The 4pm deadline was described by unionist and Orange leaders as “draconian”. Some within unionism were again promoting a Drumcree scenario. However, Orangemen devised a plan that would see them adhere to the Parades Commission ruling. They would march past Ardoyne to the field for their ceremonies but also bus back a contingent of Orange marchers to Woodvale Road, where they would get out and march along the contentious part of the route before getting back on the bus to be returned to the field they had walked to earlier.

The irony of the Orangemen speeding by bus back from their destination so they could parade along a 100% nationalist stretch of Crumlin Road is seen by nationalists as proof that the Orange Order in north Belfast is intent on triumphalist craw-thumping rather than resolving a contentious parade.

Local Sinn Féin MLA Gerry Kelly called for the area to be “a neutral area”, with no parades.

These remarks were also directed at the Greater Ardoyne Residents’ Collective (GARC), organisers of a nationalist counter-parade.

The GARC parade, which marched along the Crumlin Road almost two hours after the Orange parade, became embroiled in clashes with loyalist demonstrators who were inexplicably allowed to encroach onto the Crumlin Road.

While it could be argued that the rioting (involving mainly anti-community and criminal elements) was not as intense this year as it has been in the past, it still impinges on the lives of local people.

These people – the residents of Ardoyne, Mountainview, Crumlin Road and the Dale streets further along Crumlin Road – have the right to live free from sectarian harassment.

The refusal of the Orange Order and unionist politicians to acknowledge the sectarian nature of their parades, their bands and their followers creates and exacerbates the problems around marching.

Loyalist supporters descend on Ardoyne during the return leg of the parade

 Loyalist supporters descend on Ardoyne during the return leg of the parade

Crumlin: Dialogue was the key

THE Crumlin Residents’ Associa-tion welcomed the peaceful outcome of the Orange Order march on The Twelfth, emphasising that it was the process of dialogue that was key to this.

“We welcome the fact that the Twelfth of July in Crumlin went off peacefully.
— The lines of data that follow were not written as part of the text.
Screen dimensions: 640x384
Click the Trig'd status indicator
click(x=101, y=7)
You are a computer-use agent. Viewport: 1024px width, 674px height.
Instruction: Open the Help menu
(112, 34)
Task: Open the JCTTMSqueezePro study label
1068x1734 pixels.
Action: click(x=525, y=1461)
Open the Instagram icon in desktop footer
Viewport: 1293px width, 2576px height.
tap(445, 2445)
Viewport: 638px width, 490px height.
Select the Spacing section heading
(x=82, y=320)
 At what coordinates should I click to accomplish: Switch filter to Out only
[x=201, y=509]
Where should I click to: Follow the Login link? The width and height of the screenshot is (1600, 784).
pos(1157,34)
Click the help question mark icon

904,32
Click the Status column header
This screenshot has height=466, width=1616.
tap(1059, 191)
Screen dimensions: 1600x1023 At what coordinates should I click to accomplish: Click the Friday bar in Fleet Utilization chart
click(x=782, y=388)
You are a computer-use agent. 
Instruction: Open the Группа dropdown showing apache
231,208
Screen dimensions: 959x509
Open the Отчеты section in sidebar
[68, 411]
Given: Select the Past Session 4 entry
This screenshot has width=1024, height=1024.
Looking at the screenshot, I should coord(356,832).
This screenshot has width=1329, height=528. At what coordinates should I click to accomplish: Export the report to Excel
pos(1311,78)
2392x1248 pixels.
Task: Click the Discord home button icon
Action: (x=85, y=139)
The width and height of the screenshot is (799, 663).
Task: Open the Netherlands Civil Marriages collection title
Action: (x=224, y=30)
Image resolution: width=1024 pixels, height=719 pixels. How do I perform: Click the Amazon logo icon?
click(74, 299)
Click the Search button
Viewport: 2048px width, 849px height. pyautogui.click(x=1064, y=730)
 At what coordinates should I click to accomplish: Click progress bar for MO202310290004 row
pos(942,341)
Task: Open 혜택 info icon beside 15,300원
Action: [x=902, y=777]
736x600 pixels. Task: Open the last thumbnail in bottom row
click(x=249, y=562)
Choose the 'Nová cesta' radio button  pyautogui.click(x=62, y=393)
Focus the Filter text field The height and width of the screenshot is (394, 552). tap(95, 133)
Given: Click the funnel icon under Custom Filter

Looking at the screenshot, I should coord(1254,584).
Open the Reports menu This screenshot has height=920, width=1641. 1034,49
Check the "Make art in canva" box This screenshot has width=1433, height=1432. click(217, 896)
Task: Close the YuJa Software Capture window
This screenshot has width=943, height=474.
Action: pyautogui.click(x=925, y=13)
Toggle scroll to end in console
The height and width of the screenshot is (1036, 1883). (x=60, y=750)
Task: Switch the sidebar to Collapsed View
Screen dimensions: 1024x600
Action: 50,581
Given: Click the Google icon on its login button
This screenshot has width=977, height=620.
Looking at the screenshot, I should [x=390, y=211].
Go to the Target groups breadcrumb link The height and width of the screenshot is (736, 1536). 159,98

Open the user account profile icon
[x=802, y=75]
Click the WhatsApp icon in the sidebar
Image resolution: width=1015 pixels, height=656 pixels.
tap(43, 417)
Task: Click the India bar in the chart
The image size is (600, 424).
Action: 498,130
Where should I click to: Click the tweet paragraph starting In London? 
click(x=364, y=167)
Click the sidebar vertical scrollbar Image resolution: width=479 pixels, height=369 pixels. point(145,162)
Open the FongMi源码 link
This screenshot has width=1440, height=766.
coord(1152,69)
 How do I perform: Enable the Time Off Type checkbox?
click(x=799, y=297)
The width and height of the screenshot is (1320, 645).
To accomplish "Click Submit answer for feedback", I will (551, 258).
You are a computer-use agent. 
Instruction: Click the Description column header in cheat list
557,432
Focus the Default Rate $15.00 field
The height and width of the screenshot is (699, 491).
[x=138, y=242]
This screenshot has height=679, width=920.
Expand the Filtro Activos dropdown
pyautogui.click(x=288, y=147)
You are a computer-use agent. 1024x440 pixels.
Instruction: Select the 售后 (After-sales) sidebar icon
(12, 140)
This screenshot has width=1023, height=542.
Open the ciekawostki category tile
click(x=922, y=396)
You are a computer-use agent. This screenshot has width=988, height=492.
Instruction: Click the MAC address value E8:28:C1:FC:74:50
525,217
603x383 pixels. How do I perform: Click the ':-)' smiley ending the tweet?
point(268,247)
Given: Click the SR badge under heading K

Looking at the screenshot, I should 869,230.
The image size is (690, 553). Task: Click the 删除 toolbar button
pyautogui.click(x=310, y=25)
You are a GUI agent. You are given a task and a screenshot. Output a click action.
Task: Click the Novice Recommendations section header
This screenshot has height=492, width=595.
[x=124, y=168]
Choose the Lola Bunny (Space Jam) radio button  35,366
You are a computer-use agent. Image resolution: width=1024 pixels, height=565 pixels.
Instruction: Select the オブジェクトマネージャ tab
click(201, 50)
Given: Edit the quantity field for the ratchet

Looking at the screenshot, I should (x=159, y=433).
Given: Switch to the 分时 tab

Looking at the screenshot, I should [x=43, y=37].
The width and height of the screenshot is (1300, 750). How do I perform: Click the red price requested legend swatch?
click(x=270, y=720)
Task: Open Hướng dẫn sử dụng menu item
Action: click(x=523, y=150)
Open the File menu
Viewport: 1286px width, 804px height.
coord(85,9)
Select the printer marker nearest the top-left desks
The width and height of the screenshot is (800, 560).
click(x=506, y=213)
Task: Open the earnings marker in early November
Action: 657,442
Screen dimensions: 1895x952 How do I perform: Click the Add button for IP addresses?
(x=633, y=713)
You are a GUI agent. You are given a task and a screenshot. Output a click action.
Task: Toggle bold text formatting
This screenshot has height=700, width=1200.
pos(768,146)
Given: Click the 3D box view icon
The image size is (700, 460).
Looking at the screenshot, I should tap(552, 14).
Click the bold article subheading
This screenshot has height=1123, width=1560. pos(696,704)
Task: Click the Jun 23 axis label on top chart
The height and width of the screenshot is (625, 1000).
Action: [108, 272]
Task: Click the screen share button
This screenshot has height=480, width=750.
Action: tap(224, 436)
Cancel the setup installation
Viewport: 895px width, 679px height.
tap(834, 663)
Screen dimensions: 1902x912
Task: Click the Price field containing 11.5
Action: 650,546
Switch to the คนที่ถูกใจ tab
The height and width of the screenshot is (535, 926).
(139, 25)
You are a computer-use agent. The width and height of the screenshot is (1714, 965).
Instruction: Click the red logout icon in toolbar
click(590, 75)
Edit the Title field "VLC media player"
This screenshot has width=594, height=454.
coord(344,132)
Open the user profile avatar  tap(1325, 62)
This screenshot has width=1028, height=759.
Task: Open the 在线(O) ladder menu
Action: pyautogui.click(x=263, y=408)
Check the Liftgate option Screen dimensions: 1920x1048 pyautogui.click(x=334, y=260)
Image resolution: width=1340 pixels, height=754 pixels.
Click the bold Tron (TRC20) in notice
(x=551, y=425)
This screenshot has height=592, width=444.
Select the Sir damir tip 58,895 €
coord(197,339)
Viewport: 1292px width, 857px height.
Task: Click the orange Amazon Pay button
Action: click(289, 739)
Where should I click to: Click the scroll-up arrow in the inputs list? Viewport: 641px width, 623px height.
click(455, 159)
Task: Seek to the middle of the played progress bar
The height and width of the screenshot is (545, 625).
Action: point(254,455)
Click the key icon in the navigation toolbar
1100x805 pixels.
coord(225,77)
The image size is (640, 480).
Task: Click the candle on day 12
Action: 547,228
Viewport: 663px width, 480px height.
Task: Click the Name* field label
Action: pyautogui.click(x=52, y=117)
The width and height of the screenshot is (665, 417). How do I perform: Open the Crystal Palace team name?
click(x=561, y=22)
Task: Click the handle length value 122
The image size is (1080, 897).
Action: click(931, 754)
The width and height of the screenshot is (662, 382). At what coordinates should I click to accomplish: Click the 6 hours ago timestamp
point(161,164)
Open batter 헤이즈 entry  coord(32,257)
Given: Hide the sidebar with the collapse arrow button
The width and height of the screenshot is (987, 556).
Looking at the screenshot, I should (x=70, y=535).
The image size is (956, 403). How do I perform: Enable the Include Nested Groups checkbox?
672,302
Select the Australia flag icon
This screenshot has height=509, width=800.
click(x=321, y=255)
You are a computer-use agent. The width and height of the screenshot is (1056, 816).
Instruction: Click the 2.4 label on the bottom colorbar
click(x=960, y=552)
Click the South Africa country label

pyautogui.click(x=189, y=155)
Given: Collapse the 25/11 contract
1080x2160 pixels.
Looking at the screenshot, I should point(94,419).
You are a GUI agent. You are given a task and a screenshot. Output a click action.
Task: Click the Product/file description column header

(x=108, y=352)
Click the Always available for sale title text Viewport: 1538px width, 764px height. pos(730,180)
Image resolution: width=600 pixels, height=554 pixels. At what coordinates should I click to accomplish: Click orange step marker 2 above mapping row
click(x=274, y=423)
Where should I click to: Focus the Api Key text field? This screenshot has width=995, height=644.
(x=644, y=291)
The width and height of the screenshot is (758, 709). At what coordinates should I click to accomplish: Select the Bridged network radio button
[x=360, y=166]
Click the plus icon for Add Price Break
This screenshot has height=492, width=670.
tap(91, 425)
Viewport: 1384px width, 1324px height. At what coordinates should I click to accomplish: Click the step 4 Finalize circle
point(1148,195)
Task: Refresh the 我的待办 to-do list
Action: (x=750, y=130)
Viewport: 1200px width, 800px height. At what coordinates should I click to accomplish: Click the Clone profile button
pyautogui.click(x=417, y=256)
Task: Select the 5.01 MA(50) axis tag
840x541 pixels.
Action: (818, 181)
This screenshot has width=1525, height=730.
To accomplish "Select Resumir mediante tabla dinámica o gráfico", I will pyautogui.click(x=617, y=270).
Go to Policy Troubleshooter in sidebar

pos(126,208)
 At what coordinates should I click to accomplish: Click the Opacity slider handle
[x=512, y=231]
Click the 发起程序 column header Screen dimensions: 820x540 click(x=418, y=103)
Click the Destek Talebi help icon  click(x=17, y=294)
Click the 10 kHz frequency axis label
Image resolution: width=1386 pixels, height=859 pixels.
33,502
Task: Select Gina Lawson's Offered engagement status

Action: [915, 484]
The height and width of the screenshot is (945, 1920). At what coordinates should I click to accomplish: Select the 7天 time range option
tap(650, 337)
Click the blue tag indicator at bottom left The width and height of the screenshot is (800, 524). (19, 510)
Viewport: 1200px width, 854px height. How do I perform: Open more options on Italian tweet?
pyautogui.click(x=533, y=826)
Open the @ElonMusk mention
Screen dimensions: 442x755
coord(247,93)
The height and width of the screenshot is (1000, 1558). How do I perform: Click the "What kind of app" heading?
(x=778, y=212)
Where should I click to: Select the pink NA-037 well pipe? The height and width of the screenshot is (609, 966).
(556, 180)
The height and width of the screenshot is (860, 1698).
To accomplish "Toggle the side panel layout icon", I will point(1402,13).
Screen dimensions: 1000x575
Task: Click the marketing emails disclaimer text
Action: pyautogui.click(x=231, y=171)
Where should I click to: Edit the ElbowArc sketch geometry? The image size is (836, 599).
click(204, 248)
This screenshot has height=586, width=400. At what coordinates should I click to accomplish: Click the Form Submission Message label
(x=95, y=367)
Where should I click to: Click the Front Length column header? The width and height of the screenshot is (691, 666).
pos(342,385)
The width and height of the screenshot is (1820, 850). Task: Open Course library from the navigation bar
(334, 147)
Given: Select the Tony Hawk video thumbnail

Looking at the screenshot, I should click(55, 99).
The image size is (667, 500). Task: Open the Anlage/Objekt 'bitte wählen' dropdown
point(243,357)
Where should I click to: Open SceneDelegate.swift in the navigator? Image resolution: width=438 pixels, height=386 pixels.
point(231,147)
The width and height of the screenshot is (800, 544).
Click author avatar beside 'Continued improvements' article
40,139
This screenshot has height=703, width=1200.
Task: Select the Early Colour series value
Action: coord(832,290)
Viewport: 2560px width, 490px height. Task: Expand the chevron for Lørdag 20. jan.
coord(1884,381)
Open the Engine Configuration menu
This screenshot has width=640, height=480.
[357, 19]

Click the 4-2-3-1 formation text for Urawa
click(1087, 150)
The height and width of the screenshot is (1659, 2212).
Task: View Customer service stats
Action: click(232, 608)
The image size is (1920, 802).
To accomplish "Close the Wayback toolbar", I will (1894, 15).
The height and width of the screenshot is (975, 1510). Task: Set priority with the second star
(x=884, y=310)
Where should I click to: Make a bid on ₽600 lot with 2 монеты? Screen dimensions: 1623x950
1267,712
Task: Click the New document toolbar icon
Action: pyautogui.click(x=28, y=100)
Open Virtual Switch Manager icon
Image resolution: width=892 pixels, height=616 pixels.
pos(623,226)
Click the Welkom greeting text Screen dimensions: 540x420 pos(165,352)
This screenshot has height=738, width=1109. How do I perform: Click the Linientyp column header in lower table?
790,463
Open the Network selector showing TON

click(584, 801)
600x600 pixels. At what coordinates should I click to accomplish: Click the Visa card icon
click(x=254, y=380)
We believe it was through hard work and dialogue that this was the case.

“This result did not come out of a vacuum. There was a lot of hard work that took place on behalf of the residents of this village to ensure that the rights and the safety of those who live in Crumlin were respected and upheld.

“The Crumlin Residents’ Association met with residents, traders, the PSNI and others. Most significantly, we had face-to-face talks with the Orange Order which did help to alleviate concerns surrounding the march and agreement was reached on some issues.

“This process of dialogue we believe needs to be revisited in the coming weeks in order to further improve relations in this area. It was dialogue that help us manage and defuse a tense situation and it is dialogue that will help us to reach a resolution to outstanding issues.”